Nun habe ich - ohne recht aufzupassen - dieses Buch direkt im Anschluss an Banvilles "Die See" gelesen. Mir liegt nicht das Vergleichen, doch ich sehe es jetzt als Fehler, zwei Buecher mit aehnlicher Problematik hintereinander zu lesen. Und kann man nach dem Banville noch ansteigen? Ich meine nicht. Und so bin ich, insbesondere von den letzten zwanzig, dreissig Seiten des Jedermann guter Meinung, doch koennte mich selber nicht der platten Amazonmeinung anschliessen von einem "Leben wie es normaler nicht sein koennte". Dieser Mann hat nicht nur mehrmals in seinem Leben danebengeschossen, sondern steht dafuer auch nicht ein.
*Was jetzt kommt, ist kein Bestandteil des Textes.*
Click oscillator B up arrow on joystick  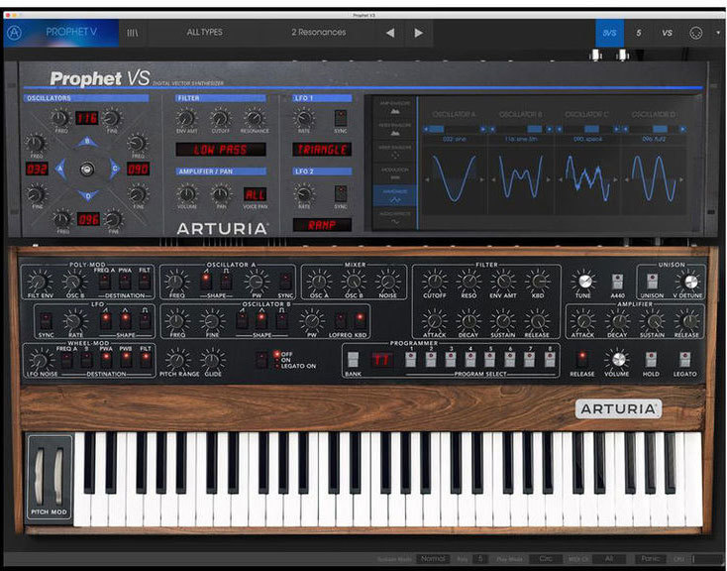pos(87,141)
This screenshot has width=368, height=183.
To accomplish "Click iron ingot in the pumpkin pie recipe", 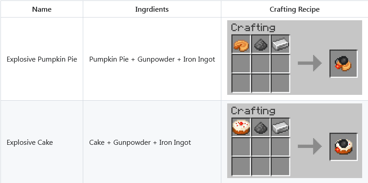I will 280,45.
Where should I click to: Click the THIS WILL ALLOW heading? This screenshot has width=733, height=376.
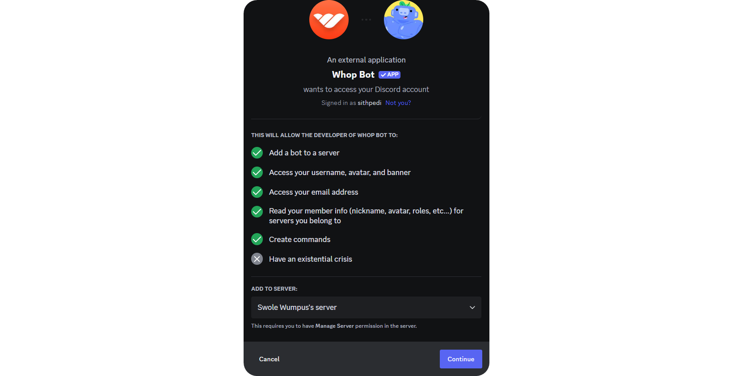(x=324, y=135)
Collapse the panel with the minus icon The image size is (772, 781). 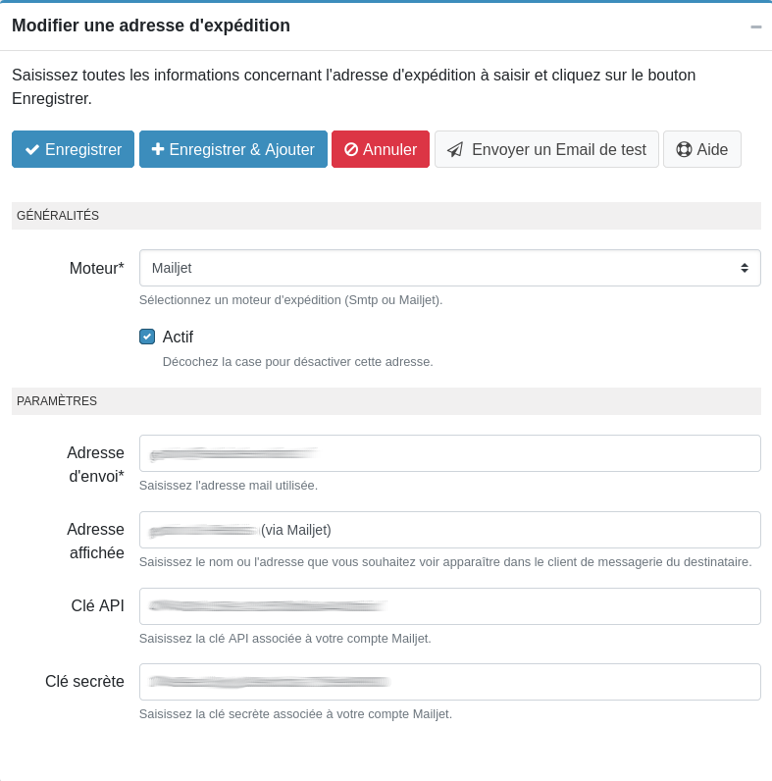(x=756, y=26)
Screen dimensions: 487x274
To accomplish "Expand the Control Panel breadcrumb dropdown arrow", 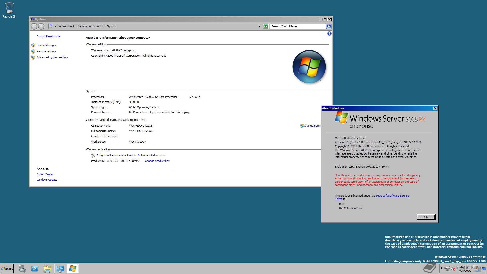I will coord(76,26).
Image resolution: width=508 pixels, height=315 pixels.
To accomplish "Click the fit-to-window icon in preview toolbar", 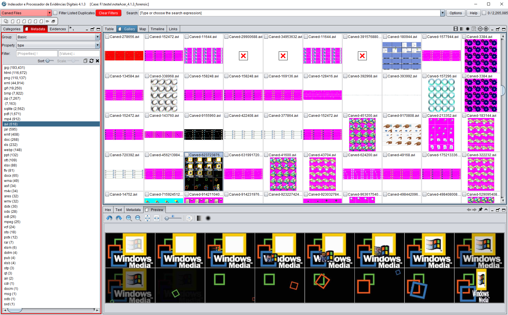I will coord(148,218).
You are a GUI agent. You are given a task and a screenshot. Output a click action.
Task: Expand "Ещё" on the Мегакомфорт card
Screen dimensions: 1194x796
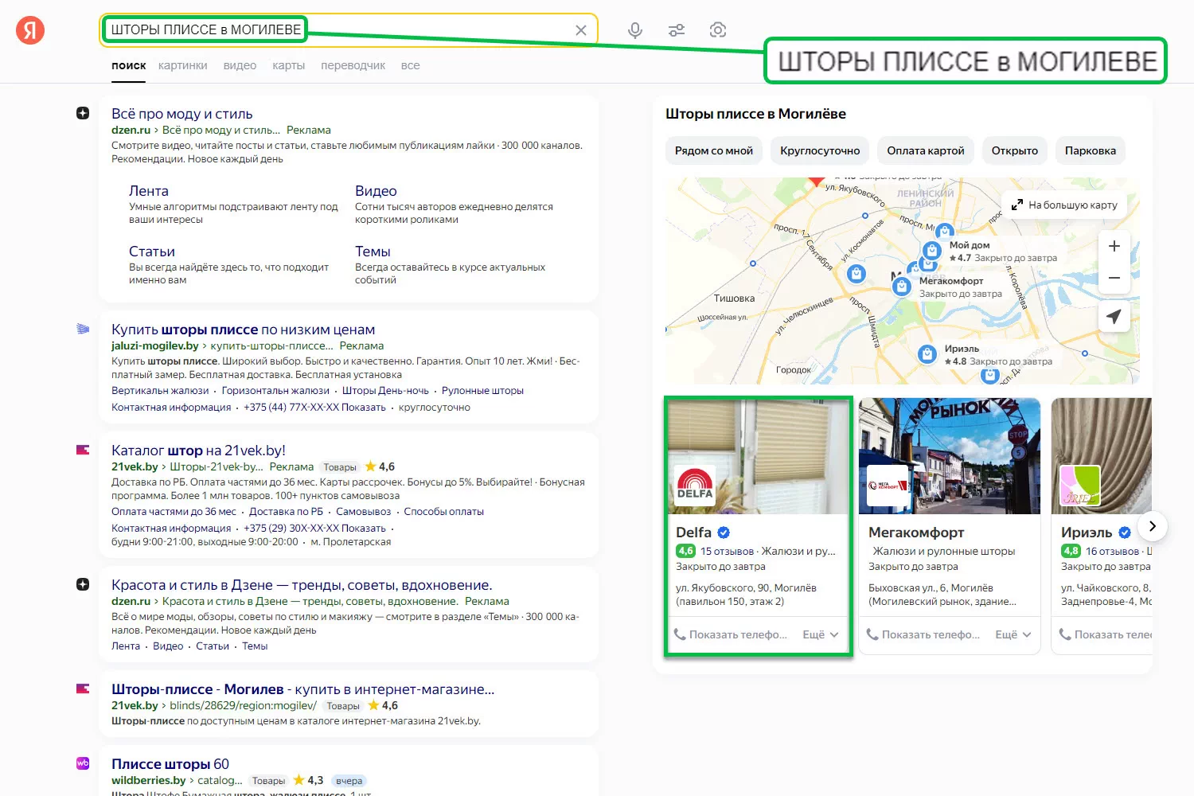point(1013,634)
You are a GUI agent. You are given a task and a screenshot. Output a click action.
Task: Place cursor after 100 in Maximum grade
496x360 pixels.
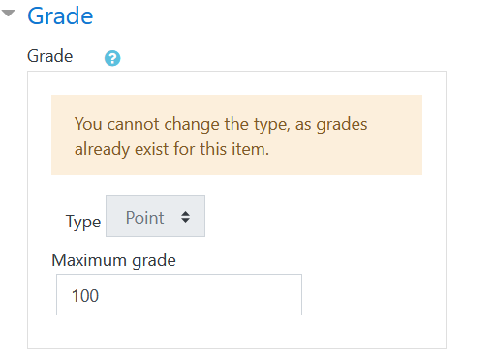click(x=100, y=296)
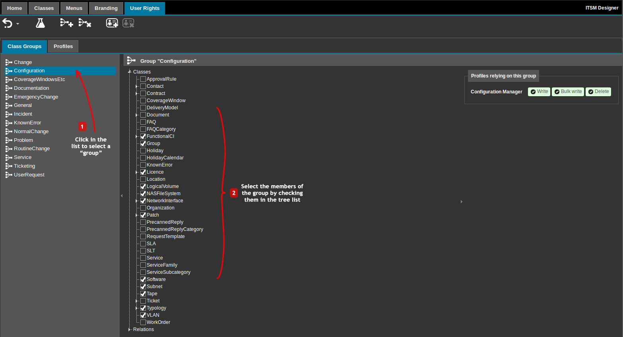Image resolution: width=623 pixels, height=337 pixels.
Task: Open the undo history dropdown arrow
Action: pyautogui.click(x=17, y=24)
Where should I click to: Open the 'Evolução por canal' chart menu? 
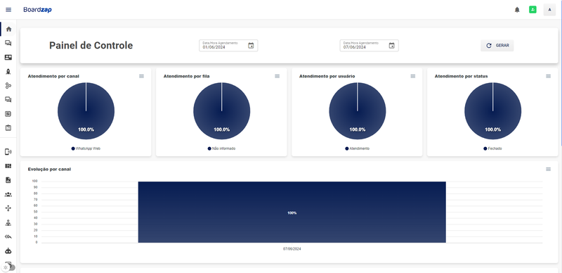point(549,169)
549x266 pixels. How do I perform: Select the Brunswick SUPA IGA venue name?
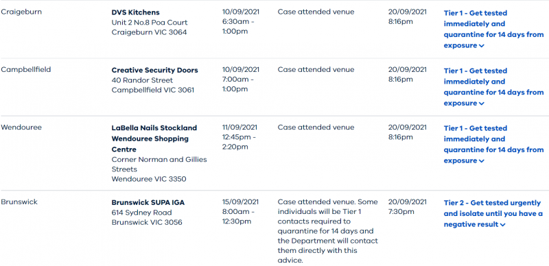click(x=148, y=203)
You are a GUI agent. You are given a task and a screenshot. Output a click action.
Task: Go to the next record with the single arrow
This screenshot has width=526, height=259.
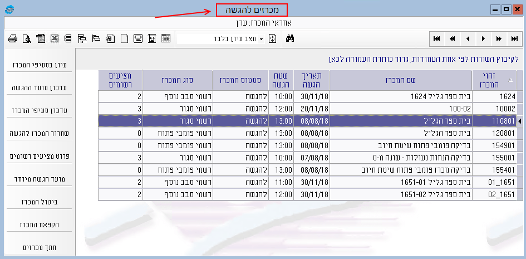coord(483,38)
Vielleicht trifft das fuer viele Zeitgenossen zu? Ich bin dabei betroffen... und moechte daran glauben, dass es sicherlich die allgegenwaertige Furcht oder Gegenwart des Todes in unserem Leben gibt, aber auch dass man diesem etwas stehender entegensehen kann, mit offenen Augen. Sehr versoehnt hat mich uebrigens der einfache Totengraeber, tolle Figur, wo der Tod einen Platz im Leben hat... Fuer mich Banvillegeschaedigten so IM MOMENT nur ***/*.
tom
 

Beitragvon Pippilotta » 03.02.2008, 18:55

"Banvillegeschädigt" finde ich gut! :thumright:
nein, an Banville reicht es nicht ran, da hast Du schon recht.

Sein Leben würde ich auch nicht als "wie es normaler nicht sein könnte" bezeichnen. Gott sei Dank. Er war in der Tat kein Feiner, hat alles ausgenützt, war egoistisch, eigennützig, gemein. Doch seine Gedanken im Alter, die sind echt nachvollziehbar. Die späte Reue, der Wunsch, vieles gutmachen zu wollen, die späte Einsicht. Leider zu spät. Mit diesen Gedanken setzt sich wohl fast jeder - spätestens nach Ausbruch einer schweren Krankheit, nach der Gewissheit, dass es bald zu Ende geht - auseinander. Und das fand ich extrem gut beschrieben!